Comb the records below for the string "will" and copy each line where it turns up.
── Provided material
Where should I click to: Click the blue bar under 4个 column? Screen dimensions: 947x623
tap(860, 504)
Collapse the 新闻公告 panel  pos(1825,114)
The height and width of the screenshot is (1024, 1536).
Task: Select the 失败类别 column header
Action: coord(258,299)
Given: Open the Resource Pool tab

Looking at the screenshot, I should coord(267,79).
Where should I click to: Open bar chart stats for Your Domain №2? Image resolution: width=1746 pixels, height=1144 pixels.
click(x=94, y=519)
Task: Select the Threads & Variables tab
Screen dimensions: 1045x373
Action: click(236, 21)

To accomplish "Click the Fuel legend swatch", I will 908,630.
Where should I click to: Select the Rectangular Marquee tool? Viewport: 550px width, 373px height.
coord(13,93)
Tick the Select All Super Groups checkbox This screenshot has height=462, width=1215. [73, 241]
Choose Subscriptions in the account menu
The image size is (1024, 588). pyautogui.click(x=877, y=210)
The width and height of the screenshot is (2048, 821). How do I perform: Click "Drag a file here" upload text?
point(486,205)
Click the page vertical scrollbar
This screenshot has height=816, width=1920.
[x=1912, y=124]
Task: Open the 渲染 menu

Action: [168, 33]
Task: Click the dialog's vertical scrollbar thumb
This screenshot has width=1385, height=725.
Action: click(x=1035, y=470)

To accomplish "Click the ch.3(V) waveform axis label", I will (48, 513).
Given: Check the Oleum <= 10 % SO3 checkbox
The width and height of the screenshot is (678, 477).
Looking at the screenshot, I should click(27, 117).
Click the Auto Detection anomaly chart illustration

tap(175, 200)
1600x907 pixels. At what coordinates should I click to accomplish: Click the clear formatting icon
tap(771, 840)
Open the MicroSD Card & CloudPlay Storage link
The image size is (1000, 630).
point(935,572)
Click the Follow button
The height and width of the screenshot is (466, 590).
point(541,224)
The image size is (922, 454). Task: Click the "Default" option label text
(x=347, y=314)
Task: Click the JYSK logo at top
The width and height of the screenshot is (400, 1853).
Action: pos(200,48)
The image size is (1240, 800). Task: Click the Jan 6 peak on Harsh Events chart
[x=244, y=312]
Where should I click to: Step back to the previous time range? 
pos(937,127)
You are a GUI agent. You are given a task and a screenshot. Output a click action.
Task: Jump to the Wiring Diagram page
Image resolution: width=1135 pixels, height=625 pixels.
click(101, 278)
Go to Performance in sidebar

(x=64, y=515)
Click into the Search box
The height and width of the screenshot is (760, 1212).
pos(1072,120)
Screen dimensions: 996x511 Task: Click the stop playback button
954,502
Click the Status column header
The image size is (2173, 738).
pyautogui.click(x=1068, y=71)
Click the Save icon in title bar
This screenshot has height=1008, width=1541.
────
• [Output]:
To accomplish "Click the Fuel legend swatch", I will 908,630.
To accomplish "Click the ch.3(V) waveform axis label", I will (48, 513).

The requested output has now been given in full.